Check each line of the data for the string "field". Report how many have it, and give nothing else.

(Saved data entries)
******************************
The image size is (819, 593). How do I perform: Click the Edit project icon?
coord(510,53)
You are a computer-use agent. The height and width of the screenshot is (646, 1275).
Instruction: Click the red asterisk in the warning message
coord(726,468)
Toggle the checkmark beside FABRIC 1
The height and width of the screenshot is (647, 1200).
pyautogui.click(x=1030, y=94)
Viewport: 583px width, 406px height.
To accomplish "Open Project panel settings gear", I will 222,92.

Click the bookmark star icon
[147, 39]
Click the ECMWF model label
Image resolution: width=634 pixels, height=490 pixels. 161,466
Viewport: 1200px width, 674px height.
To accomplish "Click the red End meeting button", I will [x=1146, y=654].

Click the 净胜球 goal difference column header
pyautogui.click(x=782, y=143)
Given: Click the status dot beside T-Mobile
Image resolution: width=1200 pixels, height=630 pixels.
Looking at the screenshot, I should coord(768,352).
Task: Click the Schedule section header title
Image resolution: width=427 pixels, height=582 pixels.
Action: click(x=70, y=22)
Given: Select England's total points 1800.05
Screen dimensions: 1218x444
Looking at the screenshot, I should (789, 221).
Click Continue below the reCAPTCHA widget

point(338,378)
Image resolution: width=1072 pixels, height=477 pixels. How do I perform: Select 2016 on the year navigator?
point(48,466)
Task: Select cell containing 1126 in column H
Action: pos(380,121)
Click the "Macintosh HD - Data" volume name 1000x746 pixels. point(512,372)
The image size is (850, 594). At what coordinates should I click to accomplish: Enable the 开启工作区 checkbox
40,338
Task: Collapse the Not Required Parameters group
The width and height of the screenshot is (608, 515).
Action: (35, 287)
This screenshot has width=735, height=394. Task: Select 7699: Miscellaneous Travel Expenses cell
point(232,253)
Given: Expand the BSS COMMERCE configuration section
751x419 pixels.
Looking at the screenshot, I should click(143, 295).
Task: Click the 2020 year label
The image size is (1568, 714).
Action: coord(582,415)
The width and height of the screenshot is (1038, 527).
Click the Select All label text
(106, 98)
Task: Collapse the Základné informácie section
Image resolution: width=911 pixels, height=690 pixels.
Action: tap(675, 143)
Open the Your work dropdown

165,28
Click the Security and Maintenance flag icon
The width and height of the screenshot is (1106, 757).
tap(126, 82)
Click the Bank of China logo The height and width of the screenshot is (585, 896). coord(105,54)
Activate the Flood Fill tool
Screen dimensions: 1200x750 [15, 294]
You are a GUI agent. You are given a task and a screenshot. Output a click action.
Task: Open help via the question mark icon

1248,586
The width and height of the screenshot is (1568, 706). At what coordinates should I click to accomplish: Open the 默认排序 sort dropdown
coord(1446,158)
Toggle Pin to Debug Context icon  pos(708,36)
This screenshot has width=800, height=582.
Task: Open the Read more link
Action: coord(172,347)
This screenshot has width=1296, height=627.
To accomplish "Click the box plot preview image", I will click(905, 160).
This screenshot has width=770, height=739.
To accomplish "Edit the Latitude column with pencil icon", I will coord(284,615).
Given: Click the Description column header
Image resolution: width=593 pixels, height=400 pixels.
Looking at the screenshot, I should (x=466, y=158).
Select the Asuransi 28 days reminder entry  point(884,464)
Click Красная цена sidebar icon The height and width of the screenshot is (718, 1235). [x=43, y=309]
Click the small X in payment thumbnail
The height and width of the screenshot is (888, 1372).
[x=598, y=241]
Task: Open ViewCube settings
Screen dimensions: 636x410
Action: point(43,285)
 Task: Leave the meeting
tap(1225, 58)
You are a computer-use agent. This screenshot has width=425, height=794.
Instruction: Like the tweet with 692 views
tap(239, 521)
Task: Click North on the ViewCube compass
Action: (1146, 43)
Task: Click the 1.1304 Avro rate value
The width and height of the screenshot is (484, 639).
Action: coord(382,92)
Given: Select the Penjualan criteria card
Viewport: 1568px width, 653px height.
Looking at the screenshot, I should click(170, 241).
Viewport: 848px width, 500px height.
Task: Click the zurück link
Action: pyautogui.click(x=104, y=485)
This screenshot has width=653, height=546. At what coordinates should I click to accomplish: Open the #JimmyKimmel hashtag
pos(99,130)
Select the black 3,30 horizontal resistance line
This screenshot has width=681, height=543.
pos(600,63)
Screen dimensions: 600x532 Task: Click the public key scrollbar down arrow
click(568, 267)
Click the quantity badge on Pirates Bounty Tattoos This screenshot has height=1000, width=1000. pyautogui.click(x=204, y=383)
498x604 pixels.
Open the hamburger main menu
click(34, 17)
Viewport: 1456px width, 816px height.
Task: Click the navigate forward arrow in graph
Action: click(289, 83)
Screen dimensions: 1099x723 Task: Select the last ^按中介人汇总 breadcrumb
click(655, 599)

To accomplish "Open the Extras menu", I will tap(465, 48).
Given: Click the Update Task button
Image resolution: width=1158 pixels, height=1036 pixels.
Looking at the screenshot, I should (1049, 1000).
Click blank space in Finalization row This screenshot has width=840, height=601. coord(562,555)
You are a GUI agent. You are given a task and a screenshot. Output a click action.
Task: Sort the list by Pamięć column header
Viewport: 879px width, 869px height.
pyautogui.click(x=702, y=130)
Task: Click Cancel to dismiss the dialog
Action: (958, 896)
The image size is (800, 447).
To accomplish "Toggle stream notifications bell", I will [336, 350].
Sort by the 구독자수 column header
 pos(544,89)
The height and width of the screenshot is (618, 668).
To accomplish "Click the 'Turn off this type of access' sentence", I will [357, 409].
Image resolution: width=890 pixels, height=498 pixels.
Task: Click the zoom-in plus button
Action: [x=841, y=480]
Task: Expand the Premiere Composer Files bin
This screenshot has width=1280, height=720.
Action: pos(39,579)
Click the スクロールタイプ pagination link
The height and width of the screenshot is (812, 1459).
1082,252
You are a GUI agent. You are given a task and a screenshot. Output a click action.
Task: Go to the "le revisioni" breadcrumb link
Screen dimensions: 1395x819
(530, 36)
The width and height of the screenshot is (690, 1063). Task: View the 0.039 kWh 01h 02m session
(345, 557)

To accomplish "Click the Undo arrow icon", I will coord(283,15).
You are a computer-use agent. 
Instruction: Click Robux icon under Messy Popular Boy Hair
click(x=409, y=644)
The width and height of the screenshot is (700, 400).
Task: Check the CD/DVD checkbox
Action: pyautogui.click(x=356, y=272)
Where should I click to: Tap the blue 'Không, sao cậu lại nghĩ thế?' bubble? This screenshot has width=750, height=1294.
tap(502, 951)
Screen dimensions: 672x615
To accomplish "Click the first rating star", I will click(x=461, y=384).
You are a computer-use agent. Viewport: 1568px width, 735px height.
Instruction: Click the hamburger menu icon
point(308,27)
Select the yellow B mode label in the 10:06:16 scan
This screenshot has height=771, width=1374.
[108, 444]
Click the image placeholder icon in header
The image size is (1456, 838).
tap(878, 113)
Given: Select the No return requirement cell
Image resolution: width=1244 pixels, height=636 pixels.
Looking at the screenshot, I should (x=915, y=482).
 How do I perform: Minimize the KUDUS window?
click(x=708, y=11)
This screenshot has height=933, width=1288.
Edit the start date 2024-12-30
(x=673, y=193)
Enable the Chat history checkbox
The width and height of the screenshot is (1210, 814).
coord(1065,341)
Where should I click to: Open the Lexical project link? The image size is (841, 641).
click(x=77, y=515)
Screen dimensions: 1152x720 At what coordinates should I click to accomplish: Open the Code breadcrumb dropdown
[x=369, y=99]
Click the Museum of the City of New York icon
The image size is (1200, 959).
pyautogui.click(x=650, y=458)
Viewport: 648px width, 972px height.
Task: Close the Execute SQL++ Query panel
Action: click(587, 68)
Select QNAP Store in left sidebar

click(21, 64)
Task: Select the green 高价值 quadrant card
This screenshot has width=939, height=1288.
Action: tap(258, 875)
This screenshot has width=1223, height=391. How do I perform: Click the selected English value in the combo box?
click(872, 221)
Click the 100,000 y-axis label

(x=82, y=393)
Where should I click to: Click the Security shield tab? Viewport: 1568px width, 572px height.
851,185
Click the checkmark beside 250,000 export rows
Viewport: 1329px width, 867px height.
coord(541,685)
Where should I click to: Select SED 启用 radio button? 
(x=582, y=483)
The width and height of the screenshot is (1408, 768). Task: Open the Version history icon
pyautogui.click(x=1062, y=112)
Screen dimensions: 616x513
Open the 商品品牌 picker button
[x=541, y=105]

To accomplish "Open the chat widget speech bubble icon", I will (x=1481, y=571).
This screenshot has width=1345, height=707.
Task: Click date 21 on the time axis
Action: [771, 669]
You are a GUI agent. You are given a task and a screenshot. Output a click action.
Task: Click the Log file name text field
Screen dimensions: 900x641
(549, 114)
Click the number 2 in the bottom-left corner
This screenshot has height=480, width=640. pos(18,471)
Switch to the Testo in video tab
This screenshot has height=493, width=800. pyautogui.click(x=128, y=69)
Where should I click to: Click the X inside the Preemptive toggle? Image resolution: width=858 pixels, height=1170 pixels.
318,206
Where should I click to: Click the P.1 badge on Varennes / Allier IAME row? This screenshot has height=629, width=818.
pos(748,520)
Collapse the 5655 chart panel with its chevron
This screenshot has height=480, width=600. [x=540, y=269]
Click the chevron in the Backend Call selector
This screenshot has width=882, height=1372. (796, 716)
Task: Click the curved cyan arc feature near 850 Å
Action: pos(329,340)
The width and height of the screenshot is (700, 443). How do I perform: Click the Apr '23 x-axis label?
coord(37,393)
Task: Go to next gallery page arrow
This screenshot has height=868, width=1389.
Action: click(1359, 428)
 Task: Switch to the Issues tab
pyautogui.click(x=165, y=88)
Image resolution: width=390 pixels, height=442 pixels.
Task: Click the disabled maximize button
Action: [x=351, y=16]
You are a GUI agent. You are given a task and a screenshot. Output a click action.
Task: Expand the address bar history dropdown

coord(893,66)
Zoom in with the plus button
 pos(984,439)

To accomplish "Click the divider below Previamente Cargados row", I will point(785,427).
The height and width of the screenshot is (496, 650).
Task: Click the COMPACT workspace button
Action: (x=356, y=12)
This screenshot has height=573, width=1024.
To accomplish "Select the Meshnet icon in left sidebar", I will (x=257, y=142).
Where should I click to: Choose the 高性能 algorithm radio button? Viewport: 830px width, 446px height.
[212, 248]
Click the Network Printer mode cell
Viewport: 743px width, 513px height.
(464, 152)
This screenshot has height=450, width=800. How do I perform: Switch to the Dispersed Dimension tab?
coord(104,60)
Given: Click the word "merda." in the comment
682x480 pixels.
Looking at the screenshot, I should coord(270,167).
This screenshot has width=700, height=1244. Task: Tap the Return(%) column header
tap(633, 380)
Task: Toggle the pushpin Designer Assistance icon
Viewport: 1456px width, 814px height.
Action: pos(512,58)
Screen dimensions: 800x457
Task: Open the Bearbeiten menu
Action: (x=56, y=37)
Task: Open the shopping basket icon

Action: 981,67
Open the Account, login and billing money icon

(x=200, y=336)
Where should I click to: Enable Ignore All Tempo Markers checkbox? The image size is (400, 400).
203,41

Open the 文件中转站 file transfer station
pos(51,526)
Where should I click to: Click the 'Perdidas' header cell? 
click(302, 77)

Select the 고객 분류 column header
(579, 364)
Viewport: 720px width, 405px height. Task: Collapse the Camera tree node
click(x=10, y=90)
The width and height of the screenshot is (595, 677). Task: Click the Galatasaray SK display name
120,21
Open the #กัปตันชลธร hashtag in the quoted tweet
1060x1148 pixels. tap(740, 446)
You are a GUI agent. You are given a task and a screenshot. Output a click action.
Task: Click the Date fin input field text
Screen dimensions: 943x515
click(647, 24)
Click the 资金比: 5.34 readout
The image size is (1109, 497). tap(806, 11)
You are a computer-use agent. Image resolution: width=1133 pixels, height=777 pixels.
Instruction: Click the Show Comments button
******************************
TASK ANSWER> 2